States Fight the Tax-Cut Ban
WSJ – April 3, 2021
Thirteen more AGs sue to stop the takeover of state fiscal policy.
By The Editorial Board | 523 words
After its price tag and progressive ambition, the most significant feature of the new Democratic agenda is how it seeks to shift core policy-making powers from state legislatures to Washington. The House of Representatives has already passed one bill that would federalize election rules and another that would undo state right-to-work laws on union membership. The Covid relief bill, now law of the land, includes unprecedented controls over states’ ability to set tax policy.
Ohio recently challenged the tax-cut restrictions in federal court, and on Wednesday 13 other states, led by West Virginia Attorney General Patrick Morrisey, followed suit. The challenges are worth watching for their economic impact—and because they offer a preview of how the court system might mediate the contradictions between constitutional federalism and the new progressive juggernaut.
The American Rescue Plan bill distributes $350 billion to state and local governments, but it includes a provision that states can’t use the funds to “directly or indirectly offset” tax reductions.
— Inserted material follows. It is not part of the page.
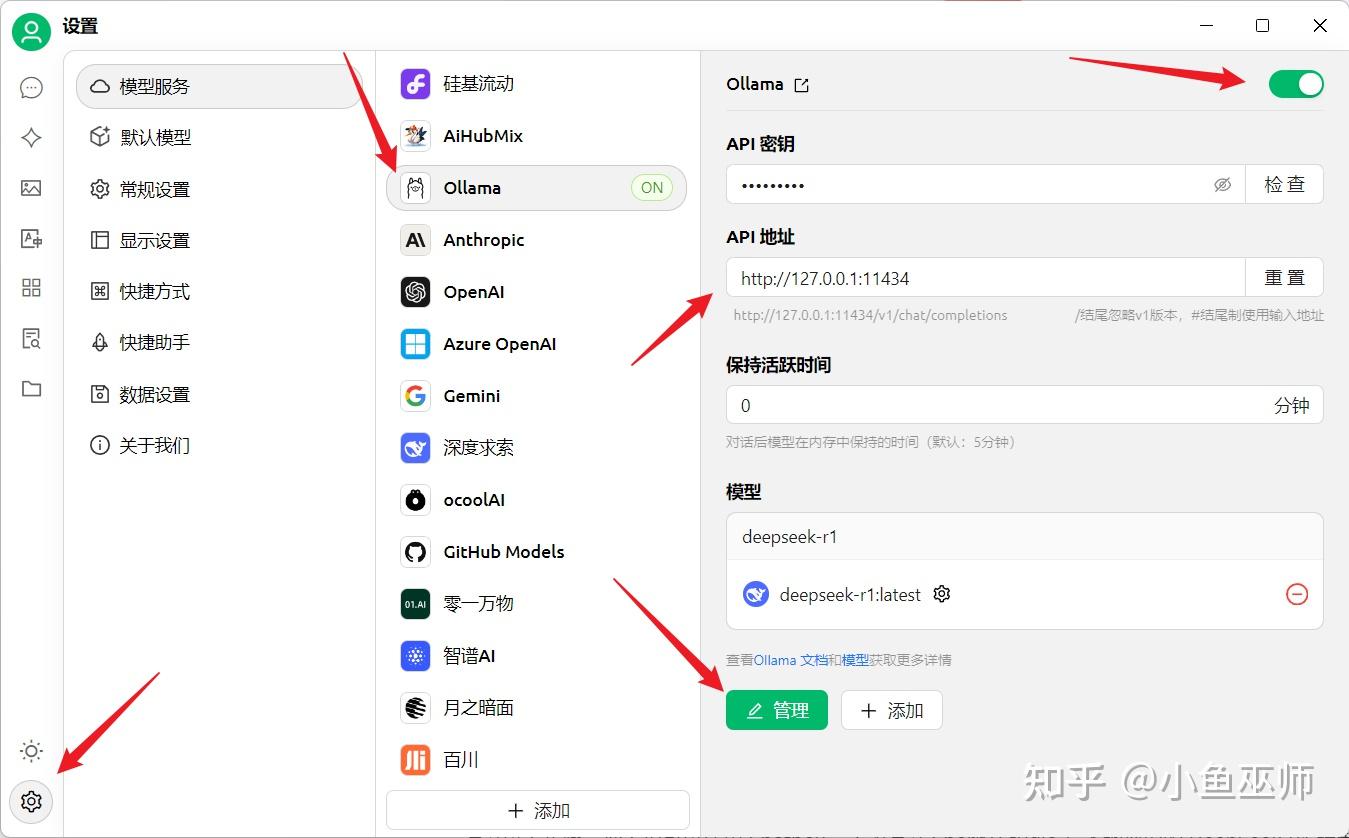Open the image generation icon in sidebar
This screenshot has width=1349, height=838.
(31, 189)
What that means in practice is unclear—and the new lawsuit argues the language “is either impermissibly overbroad, impermissibly vague, or both.”
The Supreme Court’s anti-commandeering doctrine puts strict limitations on how much Congress can lean on states to enact its favored policies. There’s a straightforward small-d democratic reason for this: Voters need to know who to credit or blame for the laws they live under. The brief quotes a 2018 Supreme Court ruling that “if a State imposes regulations only because it has been commanded to do so by Congress, responsibility is blurred.” That puts sand in the gears of the federalist system.
The lawsuit also explains that the funds from Washington are too significant for states to reasonably refuse or raise on their own. West Virginia’s share amounts to a quarter of its 2021 revenue. It’s 21% for Alabama and 29% for Arkansas. “This forced ‘choice’”—of whether to accept federal aid after an economic shock— “commands states to pursue tax policy regimes in the interest of Congress, not of their constituents,” the suit says.
Can Treasury interpret the tax clause narrowly? Maybe. But at a Senate hearing last week, Treasury Secretary Janet Yellen seemed not to have a clean solution in mind. “We will have to define what it means to use money from this act as an offset for tax cuts, and given the fungibility of money, it’s a hard question to answer,” she said.
In other words, Treasury may issue instructions about what kind of tax cuts are and are not permissible. Imagine if a Republican Congress placed severe limitations on states’ ability to raise taxes, subject to exceptions granted by a GOP Treasury Secretary.
In a divided country, federalism can help mediate swings in opinion. Yet the tax clause appears to be Congress’s “pretext for controlling certain disfavored exercises of state taxing and revenue-allocation powers,” as the 13-state suit puts it.
This is merely one manifestation of the growing Democratic ambition to tip the constitutional balance away from federalism, making politics more nationalized, zero-sum and explosive. The tax cases will test if the courts will be a check, or a rubber stamp, on this radical project.